▶ _TASK DESCRIPTION_: Each entry is to be transcribed exactly, with nothing added or dropped.

▶ _RECORDS FOR THE TASK_:
+ + + +

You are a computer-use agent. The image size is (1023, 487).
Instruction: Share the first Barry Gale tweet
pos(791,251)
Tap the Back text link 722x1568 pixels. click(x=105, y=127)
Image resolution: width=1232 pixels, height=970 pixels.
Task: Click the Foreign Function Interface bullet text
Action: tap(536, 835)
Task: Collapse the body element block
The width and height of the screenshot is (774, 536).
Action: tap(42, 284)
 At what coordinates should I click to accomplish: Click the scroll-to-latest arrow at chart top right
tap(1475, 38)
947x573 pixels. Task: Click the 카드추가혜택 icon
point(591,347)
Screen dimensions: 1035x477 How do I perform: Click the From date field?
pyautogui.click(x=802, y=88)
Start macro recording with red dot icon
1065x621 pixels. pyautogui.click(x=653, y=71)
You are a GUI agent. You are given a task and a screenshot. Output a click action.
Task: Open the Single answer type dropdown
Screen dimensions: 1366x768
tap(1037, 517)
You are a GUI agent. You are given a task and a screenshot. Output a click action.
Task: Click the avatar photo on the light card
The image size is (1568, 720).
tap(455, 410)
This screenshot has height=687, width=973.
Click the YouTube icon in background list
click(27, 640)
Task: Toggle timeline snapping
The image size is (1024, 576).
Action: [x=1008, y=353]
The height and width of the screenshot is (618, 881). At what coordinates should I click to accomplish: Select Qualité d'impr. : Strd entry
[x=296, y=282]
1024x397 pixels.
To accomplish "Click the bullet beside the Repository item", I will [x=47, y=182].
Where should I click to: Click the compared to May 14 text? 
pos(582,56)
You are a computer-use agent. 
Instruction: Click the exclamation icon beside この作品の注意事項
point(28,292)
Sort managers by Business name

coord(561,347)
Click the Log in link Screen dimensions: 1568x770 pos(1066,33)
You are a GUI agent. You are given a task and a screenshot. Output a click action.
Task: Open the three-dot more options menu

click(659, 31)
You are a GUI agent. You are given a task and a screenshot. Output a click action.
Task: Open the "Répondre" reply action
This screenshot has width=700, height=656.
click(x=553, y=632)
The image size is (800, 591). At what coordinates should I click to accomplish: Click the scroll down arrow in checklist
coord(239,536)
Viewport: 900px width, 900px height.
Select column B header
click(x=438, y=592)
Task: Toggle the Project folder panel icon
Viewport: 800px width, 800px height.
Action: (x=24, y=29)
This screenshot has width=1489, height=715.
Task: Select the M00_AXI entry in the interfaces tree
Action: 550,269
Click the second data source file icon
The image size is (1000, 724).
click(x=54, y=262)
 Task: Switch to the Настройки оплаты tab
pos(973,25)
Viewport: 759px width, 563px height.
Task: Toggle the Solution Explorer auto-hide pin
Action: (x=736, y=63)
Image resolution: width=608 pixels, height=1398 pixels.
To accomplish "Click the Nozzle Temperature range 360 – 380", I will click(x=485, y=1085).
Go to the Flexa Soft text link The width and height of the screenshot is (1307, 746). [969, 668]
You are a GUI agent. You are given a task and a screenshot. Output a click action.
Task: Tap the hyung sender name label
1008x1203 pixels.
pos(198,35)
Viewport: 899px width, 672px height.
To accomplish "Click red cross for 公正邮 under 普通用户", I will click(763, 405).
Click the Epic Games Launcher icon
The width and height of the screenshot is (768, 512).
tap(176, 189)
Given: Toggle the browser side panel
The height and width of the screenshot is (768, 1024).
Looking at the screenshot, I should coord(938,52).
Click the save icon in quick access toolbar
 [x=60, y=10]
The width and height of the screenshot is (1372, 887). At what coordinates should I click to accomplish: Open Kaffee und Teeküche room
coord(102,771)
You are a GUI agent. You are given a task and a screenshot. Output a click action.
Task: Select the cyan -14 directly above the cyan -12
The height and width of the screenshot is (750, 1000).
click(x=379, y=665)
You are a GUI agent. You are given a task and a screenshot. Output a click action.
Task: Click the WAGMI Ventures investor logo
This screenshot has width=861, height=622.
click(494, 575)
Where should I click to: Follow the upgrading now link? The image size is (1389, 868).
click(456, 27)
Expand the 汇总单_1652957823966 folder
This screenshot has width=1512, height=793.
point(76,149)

+ + + +

▶ _ANSWER AREA_:
You are a computer-use agent. The image size is (1023, 487).
Instruction: Share the first Barry Gale tweet
pos(791,251)
Tap the Back text link 722x1568 pixels. click(x=105, y=127)
Image resolution: width=1232 pixels, height=970 pixels.
Task: Click the Foreign Function Interface bullet text
Action: tap(536, 835)
Task: Collapse the body element block
The width and height of the screenshot is (774, 536).
Action: tap(42, 284)
 At what coordinates should I click to accomplish: Click the scroll-to-latest arrow at chart top right
tap(1475, 38)
947x573 pixels. Task: Click the 카드추가혜택 icon
point(591,347)
Screen dimensions: 1035x477 How do I perform: Click the From date field?
pyautogui.click(x=802, y=88)
Start macro recording with red dot icon
1065x621 pixels. pyautogui.click(x=653, y=71)
You are a GUI agent. You are given a task and a screenshot. Output a click action.
Task: Open the Single answer type dropdown
Screen dimensions: 1366x768
tap(1037, 517)
You are a GUI agent. You are given a task and a screenshot. Output a click action.
Task: Click the avatar photo on the light card
The image size is (1568, 720).
tap(455, 410)
This screenshot has height=687, width=973.
Click the YouTube icon in background list
click(27, 640)
Task: Toggle timeline snapping
The image size is (1024, 576).
Action: [x=1008, y=353]
The height and width of the screenshot is (618, 881). At what coordinates should I click to accomplish: Select Qualité d'impr. : Strd entry
[x=296, y=282]
1024x397 pixels.
To accomplish "Click the bullet beside the Repository item", I will [x=47, y=182].
Where should I click to: Click the compared to May 14 text? 
pos(582,56)
You are a computer-use agent. 
Instruction: Click the exclamation icon beside この作品の注意事項
point(28,292)
Sort managers by Business name

coord(561,347)
Click the Log in link Screen dimensions: 1568x770 pos(1066,33)
You are a GUI agent. You are given a task and a screenshot. Output a click action.
Task: Open the three-dot more options menu

click(659, 31)
You are a GUI agent. You are given a task and a screenshot. Output a click action.
Task: Open the "Répondre" reply action
This screenshot has width=700, height=656.
click(x=553, y=632)
The image size is (800, 591). At what coordinates should I click to accomplish: Click the scroll down arrow in checklist
coord(239,536)
Viewport: 900px width, 900px height.
Select column B header
click(x=438, y=592)
Task: Toggle the Project folder panel icon
Viewport: 800px width, 800px height.
Action: (x=24, y=29)
This screenshot has width=1489, height=715.
Task: Select the M00_AXI entry in the interfaces tree
Action: 550,269
Click the second data source file icon
The image size is (1000, 724).
click(x=54, y=262)
 Task: Switch to the Настройки оплаты tab
pos(973,25)
Viewport: 759px width, 563px height.
Task: Toggle the Solution Explorer auto-hide pin
Action: (x=736, y=63)
Image resolution: width=608 pixels, height=1398 pixels.
To accomplish "Click the Nozzle Temperature range 360 – 380", I will click(x=485, y=1085).
Go to the Flexa Soft text link The width and height of the screenshot is (1307, 746). [969, 668]
You are a GUI agent. You are given a task and a screenshot. Output a click action.
Task: Tap the hyung sender name label
1008x1203 pixels.
pos(198,35)
Viewport: 899px width, 672px height.
To accomplish "Click red cross for 公正邮 under 普通用户", I will click(763, 405).
Click the Epic Games Launcher icon
The width and height of the screenshot is (768, 512).
tap(176, 189)
Given: Toggle the browser side panel
The height and width of the screenshot is (768, 1024).
Looking at the screenshot, I should coord(938,52).
Click the save icon in quick access toolbar
 [x=60, y=10]
The width and height of the screenshot is (1372, 887). At what coordinates should I click to accomplish: Open Kaffee und Teeküche room
coord(102,771)
You are a GUI agent. You are given a task and a screenshot. Output a click action.
Task: Select the cyan -14 directly above the cyan -12
The height and width of the screenshot is (750, 1000).
click(x=379, y=665)
You are a GUI agent. You are given a task and a screenshot. Output a click action.
Task: Click the WAGMI Ventures investor logo
This screenshot has width=861, height=622.
click(494, 575)
Where should I click to: Follow the upgrading now link? The image size is (1389, 868).
click(456, 27)
Expand the 汇总单_1652957823966 folder
This screenshot has width=1512, height=793.
point(76,149)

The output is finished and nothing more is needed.